Theresa and her partner unglued themselves and spun around to see what all the ruckus was about. When she saw it was me, shock flashed across her lovely face, then, just as quickly, those exotic eyes became enraged. She knew there was going to be trouble. 

 

"DEAN! NO!" she shouted, throwing my name like a warning and a reprimand both, sort of like when you catch your puppy pissing the carpet. 

 

Then her new friend turned his pretty-boy mug in my direction. He was another short-hair, must have been Mister plaid pants' fraternity bro. He'd turned just in time to see my balled up, boney fist coming with his name on it. I connected, his legs jellied, and he went down. Just that fast.

 

I thought it served him right. I didn't trust anyone who was still dressing collegiate. My own wardrobe had metamorphosed to the revolutionary clothes of the late 60s, plain clothes that made a statement, told the world who you were, what you thought of the 'establishment' that kept the little man down. This guy was obviously a part of that select group, or his daddy was anyway. Besides being with my girl, I saw in him everything I hated, the type of college boy who had no idea what it was like to sweat tuition, or the draft. Someone who'd never had a toothache in his life. A silver-spooner who never once saw the inside of a mid-week, empty refrigerator, never had to fill his empty belly with triple-decker mayonnaise sandwiches on white. A dandy who probably had a new Vette parked outside and lived out in Port Washington too. But the bottom line was he was dancing with my girl. And no matter how he was dressed, what he had or didn't have, I would have cold-cocked him just the same. Nevertheless, his appearance made my drunken assault that much easier.

 

Girls screamed, and the dance floor crowd dilated instantly. Theresa was pushing on my shirt with both hands as I tap-danced on the guy a couple of times with my size elevens.

 

"STOP IT, DEAN, STOP IT!" she screamed.

 

That's when I felt this beefy arm hook me from behind.
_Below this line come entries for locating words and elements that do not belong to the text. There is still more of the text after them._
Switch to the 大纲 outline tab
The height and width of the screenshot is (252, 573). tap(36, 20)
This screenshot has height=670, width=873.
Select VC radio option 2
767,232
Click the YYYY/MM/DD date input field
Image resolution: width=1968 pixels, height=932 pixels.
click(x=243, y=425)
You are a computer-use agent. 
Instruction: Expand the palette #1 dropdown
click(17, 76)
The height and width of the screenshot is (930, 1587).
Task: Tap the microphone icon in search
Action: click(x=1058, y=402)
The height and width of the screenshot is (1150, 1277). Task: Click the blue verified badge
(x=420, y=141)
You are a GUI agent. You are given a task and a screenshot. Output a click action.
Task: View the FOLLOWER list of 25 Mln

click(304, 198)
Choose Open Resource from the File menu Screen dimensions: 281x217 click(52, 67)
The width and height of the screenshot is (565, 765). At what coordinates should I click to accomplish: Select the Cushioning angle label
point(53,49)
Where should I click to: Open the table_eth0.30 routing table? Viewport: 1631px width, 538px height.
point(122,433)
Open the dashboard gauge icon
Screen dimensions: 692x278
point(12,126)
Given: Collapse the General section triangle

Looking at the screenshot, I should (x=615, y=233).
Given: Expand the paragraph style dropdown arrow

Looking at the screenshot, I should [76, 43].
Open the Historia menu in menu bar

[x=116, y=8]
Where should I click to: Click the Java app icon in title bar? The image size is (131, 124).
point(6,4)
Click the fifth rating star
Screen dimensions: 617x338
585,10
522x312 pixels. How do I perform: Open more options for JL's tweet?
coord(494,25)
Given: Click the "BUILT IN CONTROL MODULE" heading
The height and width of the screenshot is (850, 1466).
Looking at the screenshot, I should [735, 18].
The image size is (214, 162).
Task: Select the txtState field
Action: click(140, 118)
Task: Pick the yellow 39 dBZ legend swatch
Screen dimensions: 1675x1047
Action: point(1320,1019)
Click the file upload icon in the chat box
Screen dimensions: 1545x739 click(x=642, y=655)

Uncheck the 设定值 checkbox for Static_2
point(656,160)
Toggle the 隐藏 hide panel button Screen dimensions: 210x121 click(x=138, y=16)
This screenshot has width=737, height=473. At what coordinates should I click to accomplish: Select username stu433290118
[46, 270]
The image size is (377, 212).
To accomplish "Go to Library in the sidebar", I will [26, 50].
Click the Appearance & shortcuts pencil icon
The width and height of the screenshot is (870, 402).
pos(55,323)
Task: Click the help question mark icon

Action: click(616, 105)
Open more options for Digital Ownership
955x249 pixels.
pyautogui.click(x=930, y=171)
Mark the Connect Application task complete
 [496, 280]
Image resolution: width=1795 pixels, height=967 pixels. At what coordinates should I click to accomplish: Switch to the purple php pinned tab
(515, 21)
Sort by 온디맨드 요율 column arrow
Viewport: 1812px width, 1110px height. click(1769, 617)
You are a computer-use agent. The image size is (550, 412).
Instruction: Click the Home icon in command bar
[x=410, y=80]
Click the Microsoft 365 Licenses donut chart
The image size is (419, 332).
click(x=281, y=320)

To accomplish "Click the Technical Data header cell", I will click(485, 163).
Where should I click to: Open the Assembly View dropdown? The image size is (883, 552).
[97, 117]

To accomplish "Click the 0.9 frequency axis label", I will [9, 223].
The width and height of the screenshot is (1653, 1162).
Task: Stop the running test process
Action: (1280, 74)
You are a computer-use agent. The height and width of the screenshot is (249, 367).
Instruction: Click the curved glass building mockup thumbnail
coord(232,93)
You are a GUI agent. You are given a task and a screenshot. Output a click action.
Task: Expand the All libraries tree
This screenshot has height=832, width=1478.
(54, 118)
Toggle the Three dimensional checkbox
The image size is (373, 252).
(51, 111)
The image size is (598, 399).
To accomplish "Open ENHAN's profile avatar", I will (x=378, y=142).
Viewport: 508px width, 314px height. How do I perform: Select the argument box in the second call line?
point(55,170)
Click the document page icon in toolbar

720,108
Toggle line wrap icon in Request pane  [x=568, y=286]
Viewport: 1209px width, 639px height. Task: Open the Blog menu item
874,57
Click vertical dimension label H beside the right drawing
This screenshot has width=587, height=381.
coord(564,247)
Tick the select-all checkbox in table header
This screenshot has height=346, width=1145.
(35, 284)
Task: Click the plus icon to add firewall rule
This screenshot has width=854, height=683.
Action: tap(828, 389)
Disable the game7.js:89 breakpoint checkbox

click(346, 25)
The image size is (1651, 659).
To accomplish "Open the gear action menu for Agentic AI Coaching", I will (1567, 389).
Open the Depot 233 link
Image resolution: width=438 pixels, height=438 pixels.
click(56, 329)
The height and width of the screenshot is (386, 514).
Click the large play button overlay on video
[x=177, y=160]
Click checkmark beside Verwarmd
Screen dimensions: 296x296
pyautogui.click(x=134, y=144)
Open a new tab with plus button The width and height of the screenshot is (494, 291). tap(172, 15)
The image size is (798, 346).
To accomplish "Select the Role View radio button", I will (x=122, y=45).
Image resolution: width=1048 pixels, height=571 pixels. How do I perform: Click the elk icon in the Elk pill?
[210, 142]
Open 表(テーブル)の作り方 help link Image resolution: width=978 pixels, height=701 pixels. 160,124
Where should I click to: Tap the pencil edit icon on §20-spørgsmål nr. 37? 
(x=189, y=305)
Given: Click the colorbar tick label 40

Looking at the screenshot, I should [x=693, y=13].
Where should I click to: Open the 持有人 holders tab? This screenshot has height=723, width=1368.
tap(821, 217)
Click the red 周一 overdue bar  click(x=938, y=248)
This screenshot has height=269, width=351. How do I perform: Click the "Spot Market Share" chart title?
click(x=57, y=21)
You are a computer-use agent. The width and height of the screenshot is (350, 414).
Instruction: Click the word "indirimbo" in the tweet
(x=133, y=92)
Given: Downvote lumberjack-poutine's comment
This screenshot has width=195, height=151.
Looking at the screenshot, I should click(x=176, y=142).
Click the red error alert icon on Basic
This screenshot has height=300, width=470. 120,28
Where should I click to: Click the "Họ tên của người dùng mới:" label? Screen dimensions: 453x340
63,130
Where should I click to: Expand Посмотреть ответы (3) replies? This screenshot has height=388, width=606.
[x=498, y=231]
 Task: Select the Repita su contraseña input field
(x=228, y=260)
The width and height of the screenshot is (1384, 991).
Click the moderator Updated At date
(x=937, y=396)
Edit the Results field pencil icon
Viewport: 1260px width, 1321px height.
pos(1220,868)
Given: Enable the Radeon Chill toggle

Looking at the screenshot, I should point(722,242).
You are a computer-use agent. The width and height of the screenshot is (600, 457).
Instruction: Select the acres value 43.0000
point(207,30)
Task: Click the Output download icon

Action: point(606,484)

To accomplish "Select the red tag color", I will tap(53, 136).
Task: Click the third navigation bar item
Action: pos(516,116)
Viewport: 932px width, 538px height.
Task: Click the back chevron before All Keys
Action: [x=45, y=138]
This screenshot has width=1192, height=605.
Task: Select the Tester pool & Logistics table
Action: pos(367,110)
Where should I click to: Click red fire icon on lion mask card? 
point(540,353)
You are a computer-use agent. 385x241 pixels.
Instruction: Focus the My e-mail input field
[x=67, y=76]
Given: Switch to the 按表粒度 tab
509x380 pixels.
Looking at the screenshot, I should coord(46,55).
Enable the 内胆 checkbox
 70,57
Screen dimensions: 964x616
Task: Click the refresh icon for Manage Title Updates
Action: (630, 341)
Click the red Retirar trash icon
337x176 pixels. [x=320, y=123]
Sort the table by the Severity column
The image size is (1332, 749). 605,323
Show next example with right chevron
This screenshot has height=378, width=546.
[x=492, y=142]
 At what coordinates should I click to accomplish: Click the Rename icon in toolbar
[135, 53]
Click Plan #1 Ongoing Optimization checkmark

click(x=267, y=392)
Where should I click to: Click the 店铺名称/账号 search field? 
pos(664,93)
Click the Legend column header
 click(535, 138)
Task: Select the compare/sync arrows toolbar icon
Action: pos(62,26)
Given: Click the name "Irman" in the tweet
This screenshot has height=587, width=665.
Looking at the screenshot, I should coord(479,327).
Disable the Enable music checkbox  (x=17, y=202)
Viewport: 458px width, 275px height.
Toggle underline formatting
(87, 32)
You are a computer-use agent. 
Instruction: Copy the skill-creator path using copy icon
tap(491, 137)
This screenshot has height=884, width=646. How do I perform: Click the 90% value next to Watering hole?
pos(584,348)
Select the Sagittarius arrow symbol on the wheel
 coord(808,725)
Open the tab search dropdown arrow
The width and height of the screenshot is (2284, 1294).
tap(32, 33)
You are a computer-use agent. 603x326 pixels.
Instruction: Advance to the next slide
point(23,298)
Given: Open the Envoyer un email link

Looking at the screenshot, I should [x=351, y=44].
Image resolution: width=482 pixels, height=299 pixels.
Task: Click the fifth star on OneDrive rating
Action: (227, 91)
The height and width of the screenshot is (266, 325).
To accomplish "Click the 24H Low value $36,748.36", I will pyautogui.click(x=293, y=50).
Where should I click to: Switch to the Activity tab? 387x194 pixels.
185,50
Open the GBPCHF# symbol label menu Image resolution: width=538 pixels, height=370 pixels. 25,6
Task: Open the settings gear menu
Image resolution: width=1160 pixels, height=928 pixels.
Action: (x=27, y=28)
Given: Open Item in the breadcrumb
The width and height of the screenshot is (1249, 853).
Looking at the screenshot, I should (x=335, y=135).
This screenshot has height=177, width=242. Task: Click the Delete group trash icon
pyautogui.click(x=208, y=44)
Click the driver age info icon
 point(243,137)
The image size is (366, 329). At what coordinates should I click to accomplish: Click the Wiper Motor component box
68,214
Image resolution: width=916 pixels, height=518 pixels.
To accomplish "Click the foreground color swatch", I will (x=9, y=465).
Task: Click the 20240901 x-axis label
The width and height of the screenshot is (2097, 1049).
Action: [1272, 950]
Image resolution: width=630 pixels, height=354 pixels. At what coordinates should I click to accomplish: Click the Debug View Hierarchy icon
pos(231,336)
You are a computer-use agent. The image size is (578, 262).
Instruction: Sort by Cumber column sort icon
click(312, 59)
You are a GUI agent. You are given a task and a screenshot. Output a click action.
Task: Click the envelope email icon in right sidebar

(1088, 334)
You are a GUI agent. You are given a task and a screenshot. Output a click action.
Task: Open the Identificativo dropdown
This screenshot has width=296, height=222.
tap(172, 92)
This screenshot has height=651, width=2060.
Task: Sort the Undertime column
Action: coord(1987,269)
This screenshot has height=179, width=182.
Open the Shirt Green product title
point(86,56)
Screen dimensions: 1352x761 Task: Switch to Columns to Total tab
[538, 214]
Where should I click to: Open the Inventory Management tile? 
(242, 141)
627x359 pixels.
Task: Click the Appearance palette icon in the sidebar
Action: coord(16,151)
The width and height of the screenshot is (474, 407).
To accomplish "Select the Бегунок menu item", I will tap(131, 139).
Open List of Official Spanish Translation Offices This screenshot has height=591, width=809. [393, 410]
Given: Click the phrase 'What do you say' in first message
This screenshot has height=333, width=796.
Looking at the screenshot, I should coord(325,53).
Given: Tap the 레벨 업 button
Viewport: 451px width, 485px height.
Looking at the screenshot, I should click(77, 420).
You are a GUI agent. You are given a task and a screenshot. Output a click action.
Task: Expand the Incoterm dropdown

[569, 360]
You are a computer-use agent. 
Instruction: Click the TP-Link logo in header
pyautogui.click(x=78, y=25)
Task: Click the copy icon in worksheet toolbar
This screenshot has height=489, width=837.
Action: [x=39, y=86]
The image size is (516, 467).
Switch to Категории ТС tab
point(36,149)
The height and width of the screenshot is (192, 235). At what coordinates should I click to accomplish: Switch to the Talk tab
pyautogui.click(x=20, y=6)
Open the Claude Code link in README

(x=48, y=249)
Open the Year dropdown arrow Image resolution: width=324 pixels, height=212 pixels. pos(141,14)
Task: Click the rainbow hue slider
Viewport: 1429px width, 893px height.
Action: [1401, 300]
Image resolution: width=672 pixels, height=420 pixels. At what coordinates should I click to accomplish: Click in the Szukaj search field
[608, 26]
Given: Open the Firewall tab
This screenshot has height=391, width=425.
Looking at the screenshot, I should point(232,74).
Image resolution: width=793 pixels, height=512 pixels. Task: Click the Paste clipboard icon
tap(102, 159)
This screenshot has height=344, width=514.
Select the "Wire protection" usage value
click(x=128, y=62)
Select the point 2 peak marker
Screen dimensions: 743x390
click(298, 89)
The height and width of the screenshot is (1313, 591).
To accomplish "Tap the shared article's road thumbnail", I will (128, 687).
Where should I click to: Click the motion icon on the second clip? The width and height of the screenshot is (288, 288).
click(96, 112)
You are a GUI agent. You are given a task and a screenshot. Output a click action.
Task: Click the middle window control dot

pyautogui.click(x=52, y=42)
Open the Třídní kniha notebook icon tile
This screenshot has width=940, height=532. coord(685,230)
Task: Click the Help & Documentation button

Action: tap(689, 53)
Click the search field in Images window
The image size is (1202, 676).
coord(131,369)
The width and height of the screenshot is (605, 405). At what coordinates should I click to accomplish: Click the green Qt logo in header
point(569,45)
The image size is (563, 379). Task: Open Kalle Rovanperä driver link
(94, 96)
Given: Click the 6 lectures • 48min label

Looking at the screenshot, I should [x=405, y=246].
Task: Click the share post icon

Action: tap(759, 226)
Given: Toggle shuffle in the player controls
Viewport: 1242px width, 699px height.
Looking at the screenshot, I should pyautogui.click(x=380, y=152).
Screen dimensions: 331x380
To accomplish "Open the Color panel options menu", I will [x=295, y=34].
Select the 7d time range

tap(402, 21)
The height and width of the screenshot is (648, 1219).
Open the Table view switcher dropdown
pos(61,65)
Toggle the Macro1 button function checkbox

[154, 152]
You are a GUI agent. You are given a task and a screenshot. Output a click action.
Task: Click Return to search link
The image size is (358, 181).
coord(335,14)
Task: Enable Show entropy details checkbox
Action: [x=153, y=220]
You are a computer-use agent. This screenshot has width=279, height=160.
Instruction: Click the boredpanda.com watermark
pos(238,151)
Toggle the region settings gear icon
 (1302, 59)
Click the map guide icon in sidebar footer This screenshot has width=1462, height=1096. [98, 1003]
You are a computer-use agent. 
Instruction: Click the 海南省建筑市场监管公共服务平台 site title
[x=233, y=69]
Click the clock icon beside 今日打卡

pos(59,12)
Some bear had locked it around my neck and was dragging my sorry ass backwards, on my heels, through a carpet of peanut shells.

 

Though I hollered, "LEMME GO MUTHAAAFUCKA!", with my neck constricted as it was, half the volume stayed inside my chest, sort of like Marlon Brando in the 'Godfather'. My eyes were bulging in their sockets and my breath was hard coming.

 

Then, two more goons grabbed my arms, helping the force behind me. Amazing how much strength you can muster when you're really, really pissed. Six feet tall and only a hundred and forty-five pounds, I was giving the three of them all they could handle. Jimmy and Donny watched closely. These guys were BIG so they knew to lay low, unless they got too aggressive. If the bouncers would have started hitting, they would have gotten beer bottles or glass mugs over their heads, no matter how big they were.